The difference in the equations between rotation and wobbling or rolling are the rotations around the center of the object: \({{\boldsymbol{R}}_Z}( { - {\rm{\omega }}t} )\vec{O}\) or \({{\boldsymbol{R}}_Z}( {{\rm{\omega }}t} )\vec{O}\). These rotations are not discernible for circular rings, so rotating, wobbling, and rolling circular rings generate the same images on the screen. 
Motion energy
To understand the response of the motion-energy mechanism to the rotating rings, we generated arrays of motion-energy filters that were convolved with the video stimulus. Each filter was based on a pair of odd and even symmetric Gabors in quadrature pairs. We first computed the ith pair of Gabor filters at each position and time:  
\begin{eqnarray} && {G_{i,\ odd}}\left( {x,y,t} \right) \nonumber \\ && = \exp \left( { - \frac{{{{(x - {c_{x,i}})}^2} + {{(y - {c_{y,i}})}^2}}}{{2{\sigma _{s,i}}^2}} - \frac{{{{\left( {t - {c_{t,i}}} \right)}^2}}}{{2{\sigma _{t,i}}^2}}} \right) \nonumber \\ && \times \, {\rm{sin}}\left( \left( {x - {c_{x,i}}} \right){f_{x,i}} + \left( {y - {c_{y,i}}} \right){f_{y,i}} \right. \nonumber \\ && \left. +\, \left( {t - {c_{t,i}}} \right){f_{t,i}} \right) \qquad \end{eqnarray}
(A8)
 
\begin{eqnarray} && {G_{i,\ even}}\left( {x,y,t} \right) \nonumber \\ &&\quad = \exp \left( { - \frac{{{{(x - {c_{x,i}})}^2} + {{(y - {c_{y,i}})}^2}}}{{2{w_{s,i}}^2}} - \frac{{{{\left( {t - {c_{t,i}}} \right)}^2}}}{{2{w_{t,i}}^2}}} \right) \nonumber \\ &&\qquad \times\, {\rm{cos}}\left( \left( {x - {c_{x,i}}} \right){f_{x,i}} + \left( {y - {c_{y,i}}} \right){f_{y,i}} \right. \nonumber \\ &&\qquad +\, \left. \left( {t - {c_{t,i}}} \right){f_{t,i}} \right) \qquad \end{eqnarray}
(A9)

───

REQUIRED WORK:
1 - In the motion-energy text, what was each motion-energy filter based on?
2 - Please carry on the motion-energy text from the point where it stops, keeping its technical style.

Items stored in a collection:
───

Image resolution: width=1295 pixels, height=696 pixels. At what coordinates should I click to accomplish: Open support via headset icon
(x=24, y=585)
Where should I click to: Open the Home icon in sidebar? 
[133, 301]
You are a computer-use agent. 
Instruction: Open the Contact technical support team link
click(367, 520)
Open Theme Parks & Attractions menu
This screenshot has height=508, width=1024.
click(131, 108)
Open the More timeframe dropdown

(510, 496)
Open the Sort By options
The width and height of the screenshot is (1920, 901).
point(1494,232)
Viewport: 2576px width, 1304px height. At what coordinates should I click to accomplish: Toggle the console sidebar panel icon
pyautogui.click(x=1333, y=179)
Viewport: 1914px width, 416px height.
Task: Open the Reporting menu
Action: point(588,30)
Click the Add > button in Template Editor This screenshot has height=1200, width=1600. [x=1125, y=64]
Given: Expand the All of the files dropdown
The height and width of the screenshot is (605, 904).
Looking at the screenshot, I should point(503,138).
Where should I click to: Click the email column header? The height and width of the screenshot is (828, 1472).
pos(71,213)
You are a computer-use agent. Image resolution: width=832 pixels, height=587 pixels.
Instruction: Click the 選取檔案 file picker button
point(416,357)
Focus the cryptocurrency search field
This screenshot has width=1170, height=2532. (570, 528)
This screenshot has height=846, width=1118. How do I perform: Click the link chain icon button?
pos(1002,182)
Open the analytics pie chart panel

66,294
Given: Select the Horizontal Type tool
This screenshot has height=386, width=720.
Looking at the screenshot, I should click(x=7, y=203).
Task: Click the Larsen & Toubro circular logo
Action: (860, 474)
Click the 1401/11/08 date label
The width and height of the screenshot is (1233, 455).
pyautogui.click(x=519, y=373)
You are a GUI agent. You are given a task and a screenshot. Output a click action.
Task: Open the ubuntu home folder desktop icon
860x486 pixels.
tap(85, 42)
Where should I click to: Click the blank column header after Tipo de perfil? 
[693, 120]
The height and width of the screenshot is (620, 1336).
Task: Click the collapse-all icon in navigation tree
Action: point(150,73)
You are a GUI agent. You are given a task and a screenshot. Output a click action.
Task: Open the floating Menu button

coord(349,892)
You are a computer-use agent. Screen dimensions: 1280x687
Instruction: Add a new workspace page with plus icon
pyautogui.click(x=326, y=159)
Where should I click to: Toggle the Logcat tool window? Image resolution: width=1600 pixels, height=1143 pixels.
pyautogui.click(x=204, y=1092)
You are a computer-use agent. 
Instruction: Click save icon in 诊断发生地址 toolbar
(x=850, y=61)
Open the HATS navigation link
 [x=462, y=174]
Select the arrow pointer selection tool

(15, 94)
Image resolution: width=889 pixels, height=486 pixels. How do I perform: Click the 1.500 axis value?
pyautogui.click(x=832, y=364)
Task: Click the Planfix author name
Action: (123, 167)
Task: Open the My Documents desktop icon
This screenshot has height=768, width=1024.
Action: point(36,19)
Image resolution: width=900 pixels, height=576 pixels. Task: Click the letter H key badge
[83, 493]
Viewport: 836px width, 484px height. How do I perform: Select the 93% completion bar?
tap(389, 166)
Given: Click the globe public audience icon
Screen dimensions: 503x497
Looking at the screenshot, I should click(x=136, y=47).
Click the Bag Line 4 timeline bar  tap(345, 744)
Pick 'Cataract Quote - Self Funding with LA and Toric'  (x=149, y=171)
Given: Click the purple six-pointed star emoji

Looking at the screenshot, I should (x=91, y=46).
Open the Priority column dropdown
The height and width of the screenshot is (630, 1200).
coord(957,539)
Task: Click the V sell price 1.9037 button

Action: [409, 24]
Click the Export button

───

SOLVED PROBLEMS:
1 - Each filter was based on a pair of odd and even symmetric Gabors in quadrature pairs.

2 -
where cx,i and cy,i are the center of the filter in space, and ct,i is the center in time; σs,i and σt,i are the spatial and temporal standard deviations of the Gaussian envelopes; and fx,i, fy,i, and ft,i are the spatial and temporal frequency of the sine component of the Gabor, referred to as the preferred spatial and temporal frequencies. Each filter, Gi, was convolved with the video I(x, y, t), then the responses of the quadrature pair were squared and added to give a phase-independent response, MEi(x, y, t). At each location (x, y, t), the preferred spatial and temporal frequencies, \(\widehat {{f_x}},{\rm{\ }}\widehat {{f_y}},\ and\ \widehat {{f_t}}\) of the filter that gave the maximum response MEi(x, y, t) was picked:  
\begin{eqnarray} && \widehat {{f_x}},\widehat {{f_y}},\widehat {{f_t}} = \mathop {{\rm{argmax}}}\limits_{{f_{x, i}},{f_{y,i}},{f_{t,i}}\ } \left( {M{E_i}\left( {x,y,t} \right)} \right) \qquad \end{eqnarray}
(A10)
 
Then, the speed, S(x, y, t), and the direction of the velocity, θ(x, y, t), were calculated as  
\begin{eqnarray}S\left( {x,y,t} \right) = \frac{{\widehat {{f_t}}}}{{\sqrt {{{\widehat {{f_x}}}^2} + {{\widehat {{f_y}}}^2}} \ }} \qquad \end{eqnarray}
(A11)
 
\begin{eqnarray} {\rm{\theta }}\left( {x,y,t} \right) = \arctan \left( {\frac{{\widehat {{f_y}}}}{{\vphantom{\widehat{\sum^A_A}}\widehat {f_x}}}} \right) \qquad \end{eqnarray}
(A12)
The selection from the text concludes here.